I once spent six weeks in the most rigorous annual planning process I'd ever seen.

Daily meetings. Financial models. Dashboards for the dashboards. Scenario planning. Department-by-department goal-setting. We documented everything. Cross-referenced priorities. Aligned on accountability. Built tracking systems for the tracking systems.

By the time we finished, we had a beautiful plan. Clear. Ambitious. Structured. Felt great.

Three months later, I discovered the company was broke. All that planning? Built on a house of cards.

The Diagnosis

I'd been hired as CMO at a company I won't name. They'd had a rough year... revenue down, churn up, and the founder had recently stepped back to install a new CEO.
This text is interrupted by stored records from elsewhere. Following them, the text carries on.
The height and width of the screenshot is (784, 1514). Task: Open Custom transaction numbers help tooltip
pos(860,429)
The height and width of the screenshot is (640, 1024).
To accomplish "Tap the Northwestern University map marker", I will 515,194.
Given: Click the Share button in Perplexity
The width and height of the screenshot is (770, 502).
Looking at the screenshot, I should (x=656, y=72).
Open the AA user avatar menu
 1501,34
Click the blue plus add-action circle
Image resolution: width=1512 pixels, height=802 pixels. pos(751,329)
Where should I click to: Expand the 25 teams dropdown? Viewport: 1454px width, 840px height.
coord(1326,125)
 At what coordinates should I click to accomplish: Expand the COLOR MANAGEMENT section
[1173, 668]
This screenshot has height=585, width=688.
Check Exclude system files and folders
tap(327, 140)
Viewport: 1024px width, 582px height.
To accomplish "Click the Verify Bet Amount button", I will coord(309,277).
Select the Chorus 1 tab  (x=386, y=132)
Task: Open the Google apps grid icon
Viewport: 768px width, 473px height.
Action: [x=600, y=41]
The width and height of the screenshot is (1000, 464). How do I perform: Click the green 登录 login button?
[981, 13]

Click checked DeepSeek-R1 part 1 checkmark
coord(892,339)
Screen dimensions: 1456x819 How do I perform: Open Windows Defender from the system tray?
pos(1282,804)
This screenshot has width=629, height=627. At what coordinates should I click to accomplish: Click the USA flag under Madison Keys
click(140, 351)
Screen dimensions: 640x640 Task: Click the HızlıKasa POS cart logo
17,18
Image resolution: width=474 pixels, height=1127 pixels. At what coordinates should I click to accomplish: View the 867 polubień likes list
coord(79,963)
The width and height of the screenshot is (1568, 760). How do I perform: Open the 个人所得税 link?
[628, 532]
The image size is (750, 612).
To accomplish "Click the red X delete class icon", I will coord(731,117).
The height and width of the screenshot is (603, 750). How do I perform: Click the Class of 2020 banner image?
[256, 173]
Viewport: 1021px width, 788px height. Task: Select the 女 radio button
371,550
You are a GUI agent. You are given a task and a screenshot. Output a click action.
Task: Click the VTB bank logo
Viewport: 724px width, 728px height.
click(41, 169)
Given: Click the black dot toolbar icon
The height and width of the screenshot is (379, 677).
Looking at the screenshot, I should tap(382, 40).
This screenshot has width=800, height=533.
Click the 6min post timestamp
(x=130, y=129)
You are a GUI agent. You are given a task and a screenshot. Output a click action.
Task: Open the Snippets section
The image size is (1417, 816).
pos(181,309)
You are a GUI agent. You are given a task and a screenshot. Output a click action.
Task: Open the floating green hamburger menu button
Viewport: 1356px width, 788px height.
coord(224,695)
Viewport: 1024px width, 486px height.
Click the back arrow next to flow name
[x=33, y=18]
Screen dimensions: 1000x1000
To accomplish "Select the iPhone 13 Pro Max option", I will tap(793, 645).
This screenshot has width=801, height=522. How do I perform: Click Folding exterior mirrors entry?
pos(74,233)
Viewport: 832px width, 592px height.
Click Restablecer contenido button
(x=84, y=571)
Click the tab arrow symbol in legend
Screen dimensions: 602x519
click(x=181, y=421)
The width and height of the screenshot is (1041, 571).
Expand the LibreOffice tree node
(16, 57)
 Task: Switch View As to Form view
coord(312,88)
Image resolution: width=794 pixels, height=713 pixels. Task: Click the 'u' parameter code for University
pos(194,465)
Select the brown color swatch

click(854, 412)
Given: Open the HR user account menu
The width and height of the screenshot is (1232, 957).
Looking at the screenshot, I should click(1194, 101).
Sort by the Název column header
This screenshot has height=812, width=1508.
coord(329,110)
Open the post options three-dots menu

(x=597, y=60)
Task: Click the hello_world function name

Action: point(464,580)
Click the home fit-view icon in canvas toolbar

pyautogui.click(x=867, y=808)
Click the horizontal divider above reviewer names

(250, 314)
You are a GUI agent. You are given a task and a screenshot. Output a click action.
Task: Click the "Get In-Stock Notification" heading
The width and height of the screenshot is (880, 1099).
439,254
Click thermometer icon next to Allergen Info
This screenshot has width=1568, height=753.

They were stuck at that brutal stage between $2M and $10M... big enough that founder hustle wasn't working anymore, yet too small for the infrastructure they were attempting to build.

I didn't know it at the time, but I was a Hail Mary. They shouldn't have hired me. They couldn't afford me. But the new CEO was convinced that what the company needed was growth, and growth meant marketing, and marketing meant me.

The CEO was inexperienced. He'd never scaled a company through a downturn. But he had conviction.

His conviction, in January, was that the company needed structure.

So we planned.

This was the company’s first time implementing a formal annual planning process (despite being around nearly a decade), and he wanted it done right. I'll give him this: the process was thorough. We modeled scenarios. We debated priorities. We assigned owners. We built dashboards to track everything.

And I mean everything.

Most companies need to track 5 core metrics. Revenue. Profit. Churn. Pipeline. Cash. The numbers that actually tell you if the business is healthy.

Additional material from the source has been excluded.